The students who received the recognition during the board meeting had proven to both the state and their teachers at school that they had met the state’s proficient level of achievement on California assessments, showed an ability to successfully achieve in classrooms where the language of instruction is English and can participate fully in society.
“I won this award for finally being able to talk and listen a little bit more fluently than I did at the beginning of the year,” said Brandon Aros, a 6th grader at Rio Vista Elementary School. “I didn’t really speak English very well until I learned from English Language Development (ELD) classes and continued to progress more and more.”
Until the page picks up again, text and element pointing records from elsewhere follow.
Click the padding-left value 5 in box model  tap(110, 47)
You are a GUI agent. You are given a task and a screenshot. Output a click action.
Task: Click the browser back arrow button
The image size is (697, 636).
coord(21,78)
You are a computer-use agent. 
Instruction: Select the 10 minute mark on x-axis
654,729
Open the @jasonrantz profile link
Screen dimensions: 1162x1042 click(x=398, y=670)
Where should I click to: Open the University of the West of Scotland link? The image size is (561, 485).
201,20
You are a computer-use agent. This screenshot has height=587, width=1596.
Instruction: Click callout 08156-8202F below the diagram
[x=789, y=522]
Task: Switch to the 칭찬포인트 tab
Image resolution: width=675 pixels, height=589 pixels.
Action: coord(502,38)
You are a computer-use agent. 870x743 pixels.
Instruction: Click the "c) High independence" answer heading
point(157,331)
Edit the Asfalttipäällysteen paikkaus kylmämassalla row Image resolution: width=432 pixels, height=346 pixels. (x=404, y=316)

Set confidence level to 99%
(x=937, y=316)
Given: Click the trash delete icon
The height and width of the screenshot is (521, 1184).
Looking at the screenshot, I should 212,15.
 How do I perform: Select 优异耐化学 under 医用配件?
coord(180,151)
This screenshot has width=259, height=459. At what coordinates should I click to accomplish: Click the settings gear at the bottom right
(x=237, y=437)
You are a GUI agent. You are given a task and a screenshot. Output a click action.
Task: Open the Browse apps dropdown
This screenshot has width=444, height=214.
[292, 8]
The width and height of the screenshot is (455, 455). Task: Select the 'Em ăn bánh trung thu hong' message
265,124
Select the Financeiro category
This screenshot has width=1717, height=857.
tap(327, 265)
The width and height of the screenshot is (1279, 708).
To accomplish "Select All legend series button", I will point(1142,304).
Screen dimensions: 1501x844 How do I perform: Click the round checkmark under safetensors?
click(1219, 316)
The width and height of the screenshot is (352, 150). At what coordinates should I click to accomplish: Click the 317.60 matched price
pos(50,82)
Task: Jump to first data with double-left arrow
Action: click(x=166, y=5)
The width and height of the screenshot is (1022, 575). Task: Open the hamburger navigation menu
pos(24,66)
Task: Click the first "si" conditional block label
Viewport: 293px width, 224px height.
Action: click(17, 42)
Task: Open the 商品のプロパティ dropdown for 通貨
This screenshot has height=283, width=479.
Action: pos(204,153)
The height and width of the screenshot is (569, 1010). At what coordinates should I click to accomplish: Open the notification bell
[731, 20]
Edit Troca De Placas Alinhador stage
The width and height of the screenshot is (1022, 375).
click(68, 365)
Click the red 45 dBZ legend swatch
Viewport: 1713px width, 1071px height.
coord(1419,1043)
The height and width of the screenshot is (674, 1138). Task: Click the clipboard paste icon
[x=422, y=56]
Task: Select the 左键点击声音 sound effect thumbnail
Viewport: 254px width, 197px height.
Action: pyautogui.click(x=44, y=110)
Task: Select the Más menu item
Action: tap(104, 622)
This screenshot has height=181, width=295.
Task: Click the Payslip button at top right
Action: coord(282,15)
“I’d like to congratulate the students for their reclassifications, but more importantly, all the teachers who worked with them,” said SUSD Superintendent Colleen Hawkins. “Not just the sixth grade teachers, but all the teachers who worked with them, helped them, move past that.”
Hawkins said it was probably the “No. 1 best thing” the teachers could give the kids as they move on to higher education.
“The access they will have in secondary school to other coursework and other pathways that still being an English-learner would limit them from,” Hawkins said.
During the board meeting students were given certificates from the board, medals indicating their achievement and a recognition from State Sen. Scott Wilk’s office.
“Kids are really important for the future, and whenever the senator has a chance to recognize someone for whatever, whether it be because they’re proficient in English, or good behavior or academics, that’s a great win for us and the community,” said Kris Hough, WIlk’s district representative, who distributed the certifications signed by Wilk. “And if (these students are) going to stay in the United States and they’re going to study, they’re going to need to know English to go to college and to high school.”
“I was watching one of the parents who was sitting up here as his son received the award, and he had tears that his son had been reclassified as an English proficient student,” said Assistant Superintendent Isa De Armas. “It’s another reminder how important our classes are for English learners.”